Five minutes after Love Shack opened its door at noon Monday, the doorman had already turned away more than 10 people wanting to buy marijuana for recreational use.

Outside Purple Star MD, for about every three customers who flashed their medical license, one recreational aspirant was turned away.

“Do you still need a card to get in here?” one young man asked, confused by the promise of 2018 being the year that recreational marijuana became legal in California.

“Yessir,” said Kenneth, the doorman, who has watched people trying to buy at the dispensary since November 2016, when 57 percent of the state’s voters approved Proposition 64, which allows the recreational use of marijuana for anyone 21 years or older.  

Although shops in Oakland and Berkeley opened Monday to recreational users, those wanting to buy in San Francisco must wait until at least Jan. 6. The delay can be blamed on the Board of Supervisors, which failed to approve legislation regulating recreational marijuana until Dec. 5, pushing back sales to Jan. 6. Even now, the director of the Office of Cannabis has said that date is not for certain.   
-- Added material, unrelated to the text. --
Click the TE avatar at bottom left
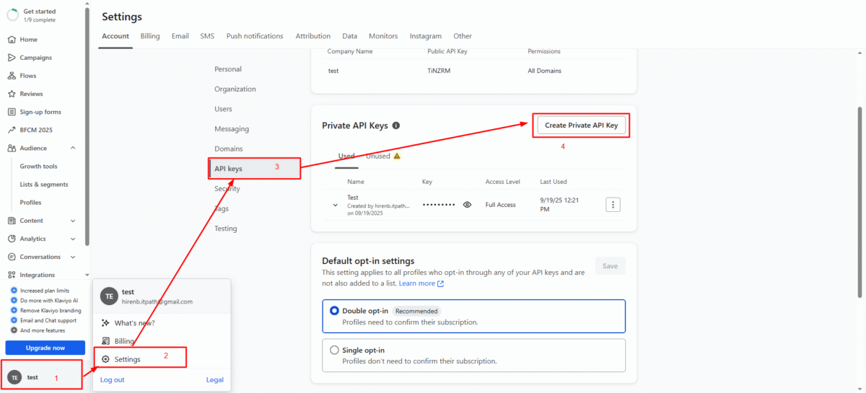Image resolution: width=866 pixels, height=393 pixels. (15, 377)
No matter; some still tried. A young man and woman visiting from New York poked their heads into Shambhala, only to be told they’d have to come back in a few days.

“I didn’t do my research,” said the young man, who asked not to be identified. “It’s not a big deal. I’m not bummed.”
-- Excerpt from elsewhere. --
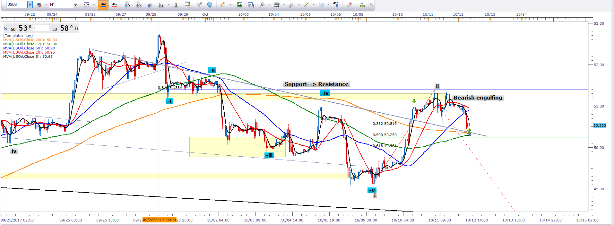Click the add picture snapshot icon
This screenshot has height=225, width=614.
[x=239, y=4]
But while the free sale of recreational marijuana has been delayed in San Francisco, new, stricter rules regulating dispensaries have already been rolled out.

At Harvest, where a wide storefront window once displayed the shop’s sleek interior, white shades now remain tightly drawn.
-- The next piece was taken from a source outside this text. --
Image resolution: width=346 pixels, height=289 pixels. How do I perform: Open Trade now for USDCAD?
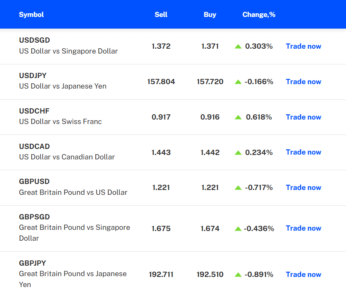click(303, 153)
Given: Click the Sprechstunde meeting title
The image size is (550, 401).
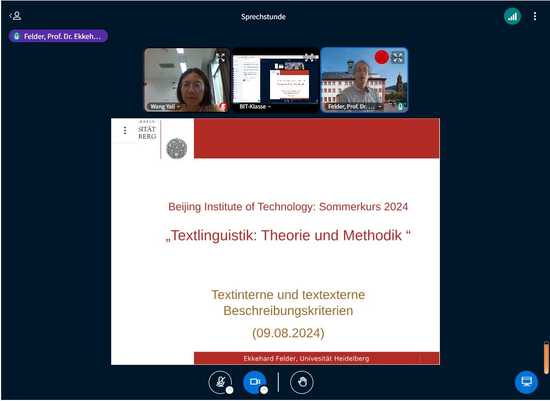Looking at the screenshot, I should tap(263, 16).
“New regulations,” the doorman explained to a regular customer.

To all visitors, the doorman, Robert, explained that their shopping experience would be slightly different upon entering. Now, a chaperone accompanies customers as they shop for products, and customers can no longer pick up or smell the products.

Robert didn’t approve of the new rules.

“It adds back the stigma to have to close the shades. Whenever you leave people to their own mind, they think of the craziest things,” he said to one man before he entered the store.

A trio of young women walked by Robert, laughing as they waved and asked, “when will we be allowed to come in?”

“January 6!” Robert shouted after them. “But don’t hold me to it!”